Allerdings waren die Sitzblockierer wegen Verstoßes gegen das Versammlungsgesetz zu einer Geldbuße verurteilt worden. Hiergegen hatte ein Betroffener ebenfalls Revision eingelegt. Die inhaltliche Debatte über diese Revision verweigerte das OLG jedoch, indem es diese Revision abtrennte und sie sieben Tage vor der heutigen Hauptverhandlung ohne mündliche Verhandlung verwarf.
Die Kampagne "resist the war", die die Airbase-Blockaden gegen den Irak-Krieg initiiert hatte, bewertet das endgültige Scheitern des Nötigungsvorwurfs als großen politischen Erfolg für die Friedensbewegung. Rund 50 Angeklagte hätten sich über zwei Jahre lang den Prozessen gestellt und sich nicht beugen lassen. Etwa 30 noch anhängige Prozesse in den unteren Instanzen müssen nun zu Gunsten der Angeklagten eingestellt werden.

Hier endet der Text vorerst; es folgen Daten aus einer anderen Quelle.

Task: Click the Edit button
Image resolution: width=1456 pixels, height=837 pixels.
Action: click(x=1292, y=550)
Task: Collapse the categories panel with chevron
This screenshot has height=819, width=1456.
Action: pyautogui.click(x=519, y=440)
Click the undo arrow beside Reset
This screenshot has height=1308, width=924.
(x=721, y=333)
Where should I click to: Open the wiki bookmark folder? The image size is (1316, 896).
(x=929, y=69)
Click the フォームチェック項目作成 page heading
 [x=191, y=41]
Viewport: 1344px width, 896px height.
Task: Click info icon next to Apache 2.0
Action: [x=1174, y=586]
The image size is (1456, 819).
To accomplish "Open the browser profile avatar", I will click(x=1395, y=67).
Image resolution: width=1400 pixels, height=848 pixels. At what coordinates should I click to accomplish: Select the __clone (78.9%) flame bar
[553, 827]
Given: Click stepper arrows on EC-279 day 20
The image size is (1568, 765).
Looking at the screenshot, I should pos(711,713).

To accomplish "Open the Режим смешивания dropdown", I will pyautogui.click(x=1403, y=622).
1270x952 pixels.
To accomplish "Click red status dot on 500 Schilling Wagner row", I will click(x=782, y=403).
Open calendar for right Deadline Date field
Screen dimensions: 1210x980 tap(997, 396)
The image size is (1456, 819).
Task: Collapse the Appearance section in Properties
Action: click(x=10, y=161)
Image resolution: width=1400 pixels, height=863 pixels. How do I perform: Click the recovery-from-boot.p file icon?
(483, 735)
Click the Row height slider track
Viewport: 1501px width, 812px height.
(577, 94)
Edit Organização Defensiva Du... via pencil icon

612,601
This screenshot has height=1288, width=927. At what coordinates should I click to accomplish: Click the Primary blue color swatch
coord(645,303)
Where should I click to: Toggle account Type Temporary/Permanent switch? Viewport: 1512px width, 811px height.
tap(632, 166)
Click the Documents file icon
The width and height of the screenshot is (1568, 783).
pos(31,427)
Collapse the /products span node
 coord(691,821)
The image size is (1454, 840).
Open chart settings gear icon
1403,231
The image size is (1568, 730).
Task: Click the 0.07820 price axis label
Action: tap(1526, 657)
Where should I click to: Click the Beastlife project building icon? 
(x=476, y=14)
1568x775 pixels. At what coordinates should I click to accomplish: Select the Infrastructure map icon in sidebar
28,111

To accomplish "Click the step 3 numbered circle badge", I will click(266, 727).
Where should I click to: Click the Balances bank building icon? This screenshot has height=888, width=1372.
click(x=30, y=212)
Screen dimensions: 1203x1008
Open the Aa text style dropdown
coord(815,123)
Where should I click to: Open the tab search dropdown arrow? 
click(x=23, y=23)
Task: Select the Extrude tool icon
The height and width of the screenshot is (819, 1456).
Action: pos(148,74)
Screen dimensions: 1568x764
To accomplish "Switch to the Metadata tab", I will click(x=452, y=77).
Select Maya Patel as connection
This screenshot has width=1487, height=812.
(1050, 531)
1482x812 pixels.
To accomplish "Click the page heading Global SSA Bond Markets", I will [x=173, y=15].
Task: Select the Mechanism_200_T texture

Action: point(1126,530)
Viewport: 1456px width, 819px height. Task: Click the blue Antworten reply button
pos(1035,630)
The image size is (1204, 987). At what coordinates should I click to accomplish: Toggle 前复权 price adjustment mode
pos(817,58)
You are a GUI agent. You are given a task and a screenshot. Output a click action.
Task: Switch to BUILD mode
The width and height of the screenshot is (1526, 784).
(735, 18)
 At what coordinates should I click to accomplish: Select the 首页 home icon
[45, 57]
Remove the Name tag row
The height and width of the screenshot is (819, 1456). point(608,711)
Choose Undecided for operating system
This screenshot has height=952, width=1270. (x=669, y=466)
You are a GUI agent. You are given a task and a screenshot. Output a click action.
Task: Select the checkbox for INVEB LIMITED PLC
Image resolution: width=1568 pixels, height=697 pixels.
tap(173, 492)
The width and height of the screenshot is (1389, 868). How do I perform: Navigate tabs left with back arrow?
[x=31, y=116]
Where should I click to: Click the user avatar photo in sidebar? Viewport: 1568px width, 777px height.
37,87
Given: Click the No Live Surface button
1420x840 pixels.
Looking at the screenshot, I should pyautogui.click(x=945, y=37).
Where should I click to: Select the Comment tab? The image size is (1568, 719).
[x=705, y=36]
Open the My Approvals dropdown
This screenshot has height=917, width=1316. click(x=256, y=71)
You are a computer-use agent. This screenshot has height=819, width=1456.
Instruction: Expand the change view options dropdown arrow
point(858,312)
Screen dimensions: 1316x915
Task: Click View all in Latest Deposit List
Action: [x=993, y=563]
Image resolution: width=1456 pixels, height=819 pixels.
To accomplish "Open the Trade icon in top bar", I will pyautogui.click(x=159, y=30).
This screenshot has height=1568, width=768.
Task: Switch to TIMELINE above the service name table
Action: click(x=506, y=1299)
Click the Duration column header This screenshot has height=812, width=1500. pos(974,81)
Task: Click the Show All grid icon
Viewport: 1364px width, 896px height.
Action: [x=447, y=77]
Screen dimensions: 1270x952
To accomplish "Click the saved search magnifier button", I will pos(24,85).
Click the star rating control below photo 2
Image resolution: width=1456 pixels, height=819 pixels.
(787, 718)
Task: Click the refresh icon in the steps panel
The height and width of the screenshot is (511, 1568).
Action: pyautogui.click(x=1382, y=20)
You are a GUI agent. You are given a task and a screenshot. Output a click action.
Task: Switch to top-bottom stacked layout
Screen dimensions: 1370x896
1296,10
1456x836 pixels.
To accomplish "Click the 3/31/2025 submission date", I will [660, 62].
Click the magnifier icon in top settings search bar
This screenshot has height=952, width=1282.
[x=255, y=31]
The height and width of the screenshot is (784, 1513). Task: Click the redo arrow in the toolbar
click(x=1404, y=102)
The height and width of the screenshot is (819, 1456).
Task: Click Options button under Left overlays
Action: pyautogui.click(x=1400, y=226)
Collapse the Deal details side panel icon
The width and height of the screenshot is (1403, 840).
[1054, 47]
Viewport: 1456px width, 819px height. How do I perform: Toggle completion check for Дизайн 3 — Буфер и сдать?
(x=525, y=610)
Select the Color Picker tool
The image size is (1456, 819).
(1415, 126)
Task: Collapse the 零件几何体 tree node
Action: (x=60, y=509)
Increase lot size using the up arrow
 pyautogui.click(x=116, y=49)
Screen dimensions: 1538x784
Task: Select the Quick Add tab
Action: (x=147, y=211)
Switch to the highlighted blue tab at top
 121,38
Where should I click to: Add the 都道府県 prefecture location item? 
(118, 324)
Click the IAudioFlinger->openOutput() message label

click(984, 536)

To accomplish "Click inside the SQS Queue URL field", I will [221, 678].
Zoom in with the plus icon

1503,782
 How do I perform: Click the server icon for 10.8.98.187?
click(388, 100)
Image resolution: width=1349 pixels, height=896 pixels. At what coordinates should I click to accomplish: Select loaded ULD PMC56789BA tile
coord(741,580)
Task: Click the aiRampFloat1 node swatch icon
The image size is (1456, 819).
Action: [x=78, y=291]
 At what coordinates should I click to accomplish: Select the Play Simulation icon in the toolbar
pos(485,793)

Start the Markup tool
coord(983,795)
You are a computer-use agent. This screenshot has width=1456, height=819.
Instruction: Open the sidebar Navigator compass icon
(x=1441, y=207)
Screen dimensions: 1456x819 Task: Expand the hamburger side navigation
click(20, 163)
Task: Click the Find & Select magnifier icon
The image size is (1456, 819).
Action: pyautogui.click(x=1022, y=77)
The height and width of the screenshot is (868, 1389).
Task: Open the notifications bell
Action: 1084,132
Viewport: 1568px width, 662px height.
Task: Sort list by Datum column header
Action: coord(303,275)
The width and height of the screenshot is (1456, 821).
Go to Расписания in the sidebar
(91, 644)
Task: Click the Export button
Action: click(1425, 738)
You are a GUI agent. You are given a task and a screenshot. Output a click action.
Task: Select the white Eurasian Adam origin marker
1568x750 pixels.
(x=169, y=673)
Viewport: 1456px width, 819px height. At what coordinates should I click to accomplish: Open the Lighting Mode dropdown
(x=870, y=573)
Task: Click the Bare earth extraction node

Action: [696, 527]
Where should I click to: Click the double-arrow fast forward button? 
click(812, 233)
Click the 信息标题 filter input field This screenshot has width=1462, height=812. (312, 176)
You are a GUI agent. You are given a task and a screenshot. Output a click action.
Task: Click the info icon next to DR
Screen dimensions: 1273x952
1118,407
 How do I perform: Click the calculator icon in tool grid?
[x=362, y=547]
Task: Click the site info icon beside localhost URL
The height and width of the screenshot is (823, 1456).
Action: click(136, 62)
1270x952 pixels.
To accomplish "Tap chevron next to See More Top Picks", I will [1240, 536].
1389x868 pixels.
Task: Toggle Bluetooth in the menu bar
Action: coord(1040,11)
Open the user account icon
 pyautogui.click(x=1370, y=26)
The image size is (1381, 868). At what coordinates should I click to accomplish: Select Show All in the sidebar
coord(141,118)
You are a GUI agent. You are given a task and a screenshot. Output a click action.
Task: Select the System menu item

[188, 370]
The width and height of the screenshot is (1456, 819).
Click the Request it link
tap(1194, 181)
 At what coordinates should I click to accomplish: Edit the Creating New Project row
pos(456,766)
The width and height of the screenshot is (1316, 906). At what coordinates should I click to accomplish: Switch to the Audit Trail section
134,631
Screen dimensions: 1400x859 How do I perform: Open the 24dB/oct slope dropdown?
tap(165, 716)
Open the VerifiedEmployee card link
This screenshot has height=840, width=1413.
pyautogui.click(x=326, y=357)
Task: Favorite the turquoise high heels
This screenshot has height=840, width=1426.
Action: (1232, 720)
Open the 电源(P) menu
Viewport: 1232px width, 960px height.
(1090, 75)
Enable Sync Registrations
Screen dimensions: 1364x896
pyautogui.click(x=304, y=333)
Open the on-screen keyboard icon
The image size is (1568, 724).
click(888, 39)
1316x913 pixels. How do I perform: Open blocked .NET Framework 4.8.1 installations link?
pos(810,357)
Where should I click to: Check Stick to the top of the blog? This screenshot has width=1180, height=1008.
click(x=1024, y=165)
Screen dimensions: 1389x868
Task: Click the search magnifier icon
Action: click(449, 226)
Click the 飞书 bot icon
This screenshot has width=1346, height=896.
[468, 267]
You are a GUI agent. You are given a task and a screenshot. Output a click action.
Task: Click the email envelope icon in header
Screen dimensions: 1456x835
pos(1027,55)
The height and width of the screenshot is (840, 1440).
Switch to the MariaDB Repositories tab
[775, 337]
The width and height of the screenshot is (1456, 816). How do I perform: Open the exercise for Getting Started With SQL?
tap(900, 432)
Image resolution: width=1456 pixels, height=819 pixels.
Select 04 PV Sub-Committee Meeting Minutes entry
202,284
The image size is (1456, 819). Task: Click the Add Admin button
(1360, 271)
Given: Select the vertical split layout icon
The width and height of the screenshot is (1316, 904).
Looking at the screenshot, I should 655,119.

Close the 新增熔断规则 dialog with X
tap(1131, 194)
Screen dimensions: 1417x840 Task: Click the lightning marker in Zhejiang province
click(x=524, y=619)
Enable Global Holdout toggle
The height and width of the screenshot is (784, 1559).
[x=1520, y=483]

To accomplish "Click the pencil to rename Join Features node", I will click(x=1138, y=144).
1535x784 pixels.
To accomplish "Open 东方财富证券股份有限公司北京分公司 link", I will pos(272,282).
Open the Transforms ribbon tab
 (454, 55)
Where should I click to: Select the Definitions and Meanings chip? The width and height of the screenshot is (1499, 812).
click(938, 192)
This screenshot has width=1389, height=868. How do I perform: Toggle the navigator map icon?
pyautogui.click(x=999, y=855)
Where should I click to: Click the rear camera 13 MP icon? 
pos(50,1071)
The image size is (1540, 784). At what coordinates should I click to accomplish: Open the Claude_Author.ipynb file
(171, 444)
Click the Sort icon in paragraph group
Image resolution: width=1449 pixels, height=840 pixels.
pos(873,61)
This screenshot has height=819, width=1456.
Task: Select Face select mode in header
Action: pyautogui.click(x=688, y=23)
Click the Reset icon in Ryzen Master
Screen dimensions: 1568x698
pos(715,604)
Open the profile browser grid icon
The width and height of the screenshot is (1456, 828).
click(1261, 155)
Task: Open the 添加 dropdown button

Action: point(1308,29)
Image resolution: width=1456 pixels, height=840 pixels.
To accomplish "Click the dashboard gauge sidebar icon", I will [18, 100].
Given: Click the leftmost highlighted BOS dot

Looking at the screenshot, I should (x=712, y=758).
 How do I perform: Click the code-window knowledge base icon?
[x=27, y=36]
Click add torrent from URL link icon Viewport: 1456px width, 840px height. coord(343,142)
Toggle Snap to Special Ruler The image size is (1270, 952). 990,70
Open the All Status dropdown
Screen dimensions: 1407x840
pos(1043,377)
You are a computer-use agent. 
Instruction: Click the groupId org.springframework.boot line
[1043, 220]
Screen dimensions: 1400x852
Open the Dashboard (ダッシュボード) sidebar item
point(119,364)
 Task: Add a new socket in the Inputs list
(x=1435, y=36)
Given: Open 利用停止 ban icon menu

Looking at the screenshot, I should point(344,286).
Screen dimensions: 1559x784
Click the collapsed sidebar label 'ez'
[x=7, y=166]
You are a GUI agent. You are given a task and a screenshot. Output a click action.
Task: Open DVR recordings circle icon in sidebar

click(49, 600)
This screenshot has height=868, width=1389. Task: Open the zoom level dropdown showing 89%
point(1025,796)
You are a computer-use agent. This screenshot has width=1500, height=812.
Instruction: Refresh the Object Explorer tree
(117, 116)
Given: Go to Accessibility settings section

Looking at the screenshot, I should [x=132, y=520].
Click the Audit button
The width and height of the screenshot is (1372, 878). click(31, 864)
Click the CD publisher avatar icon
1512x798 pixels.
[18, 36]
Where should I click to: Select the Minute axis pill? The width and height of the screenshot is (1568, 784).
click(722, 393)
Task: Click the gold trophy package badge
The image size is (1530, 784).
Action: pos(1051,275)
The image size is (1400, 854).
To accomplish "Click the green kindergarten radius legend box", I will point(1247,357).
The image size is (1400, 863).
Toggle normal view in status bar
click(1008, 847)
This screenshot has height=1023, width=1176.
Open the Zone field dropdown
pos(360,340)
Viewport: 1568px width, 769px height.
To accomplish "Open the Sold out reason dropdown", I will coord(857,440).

Allerdings bedeutet die Weigerung des Oberlandesgerichts, über die Revision gegen die Verurteilung wegen des Verstoßes gegen das Versammlungsrecht zu verhandeln, ein politisches und rechtliches Ausweichen. Bei der Geltendmachung der Rechtfertigungsgründe für die Aktionen Zivilen Ungehorsams wäre die Völkerrechtswidrigkeit des Irak-Krieges und die grundgesetzwidrige Unterstützung dieses Krieges durch die Bundesregierung zur Verhandlung gekommen. Vor dieser Debatte scheuten die Gerichte bis heute zurück und schützen damit das rechtswidrige Handeln der Bundesregierung.